> Your goal
Please translate this sentence from the article on vitamin D and multiple sclerosis into Spanish: "However, it is not possible to infer causation from this study, because people who develop MS may well share another unknown characteristic that also increases their disease risk."

> Text under study

Genetically lowered vitamin D level increases risk of multiple sclerosis
Study involving tens of thousands of people adds weight to observation that low vitamin D levels are associated with multiple sclerosis.
Anyone experiencing the current UK summer might well fret about their vitamin D levels. The so-called ‘sunshine vitamin’ is essential for the absorption of calcium, essential for good skeletal health. Thus far observational studied have shown that lower levels of vitamin D are associated with increased risk of multiple sclerosis, an autoimmune condition affecting the nerves, brain and spinal cord. Now the genetics appear to be on side too.
The International Multiple Sclerosis Genetics Consortium study, published this week in PLOS Medicine, measured genetically reduced vitamin D levels and susceptibility to MS in 14,498 people with the condition and 24,091 without. Their results show a strong association between reduced vitamin D level and increased MS risk.
However, it is not possible to infer causation from this study, because people who develop MS may well share another unknown characteristic that also increases their disease risk.
Speaking to the BBC Dr Susan Kohlhaas, from the MS Society, said: “There are many unanswered questions around what causes MS, so this large scale study is an exciting step towards understanding more about the complex nature of the genetic and environmental factors that contribute to it.”

> Listed entries
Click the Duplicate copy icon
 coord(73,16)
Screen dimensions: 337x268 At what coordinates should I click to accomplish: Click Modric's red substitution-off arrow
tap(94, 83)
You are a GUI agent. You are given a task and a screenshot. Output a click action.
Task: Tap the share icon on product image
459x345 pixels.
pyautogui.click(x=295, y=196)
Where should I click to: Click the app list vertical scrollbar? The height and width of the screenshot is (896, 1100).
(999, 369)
---
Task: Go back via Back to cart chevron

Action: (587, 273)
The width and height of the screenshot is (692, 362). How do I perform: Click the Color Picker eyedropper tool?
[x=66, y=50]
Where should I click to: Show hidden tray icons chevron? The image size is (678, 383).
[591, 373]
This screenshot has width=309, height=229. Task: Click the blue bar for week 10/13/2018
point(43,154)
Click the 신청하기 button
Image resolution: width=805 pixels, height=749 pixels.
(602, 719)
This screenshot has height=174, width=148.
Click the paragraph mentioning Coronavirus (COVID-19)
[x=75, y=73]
---
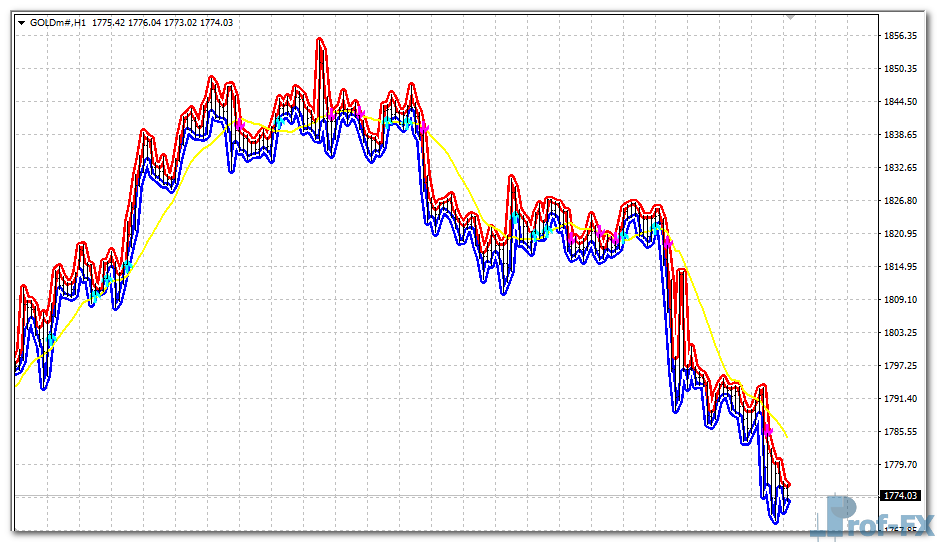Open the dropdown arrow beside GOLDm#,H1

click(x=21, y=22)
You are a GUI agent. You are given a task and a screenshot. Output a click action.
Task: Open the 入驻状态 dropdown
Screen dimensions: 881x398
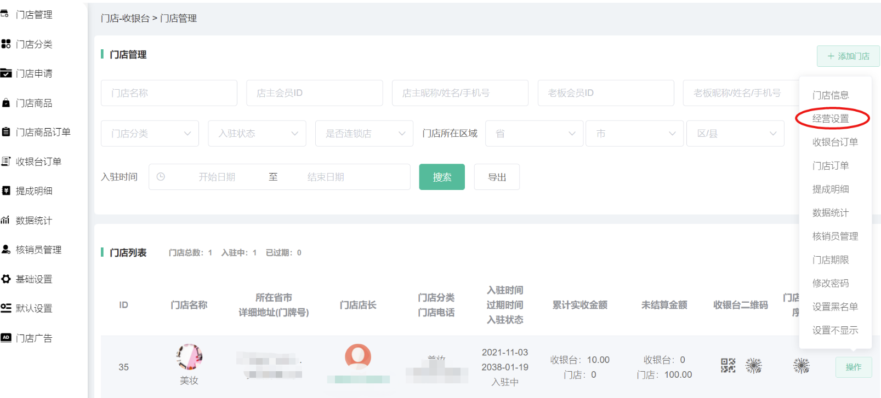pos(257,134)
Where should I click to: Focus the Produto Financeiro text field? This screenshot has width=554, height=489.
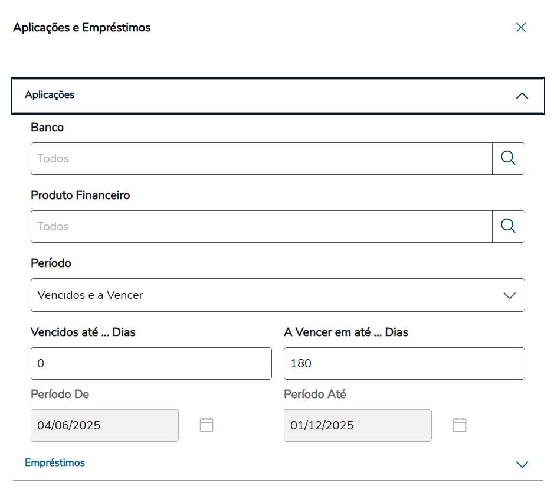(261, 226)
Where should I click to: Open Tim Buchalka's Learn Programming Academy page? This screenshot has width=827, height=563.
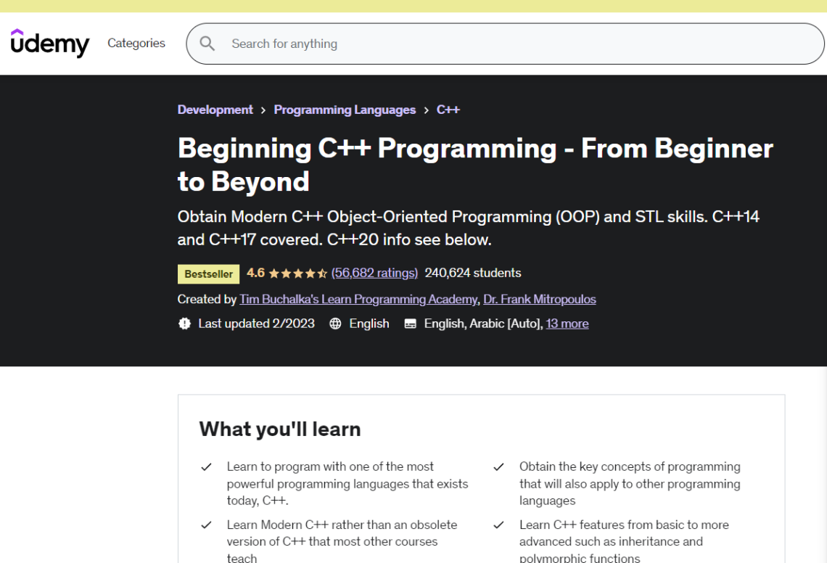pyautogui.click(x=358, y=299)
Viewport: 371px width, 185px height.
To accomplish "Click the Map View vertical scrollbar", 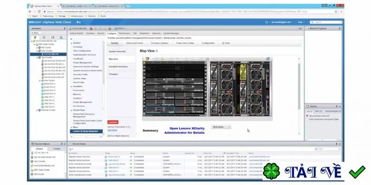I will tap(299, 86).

> Expected output
Sin embargo, no es posible inferir una relación causal a partir de este estudio, porque las personas que desarrollan EM bien podrían compartir otra característica desconocida que también aumente su riesgo de padecer la enfermedad.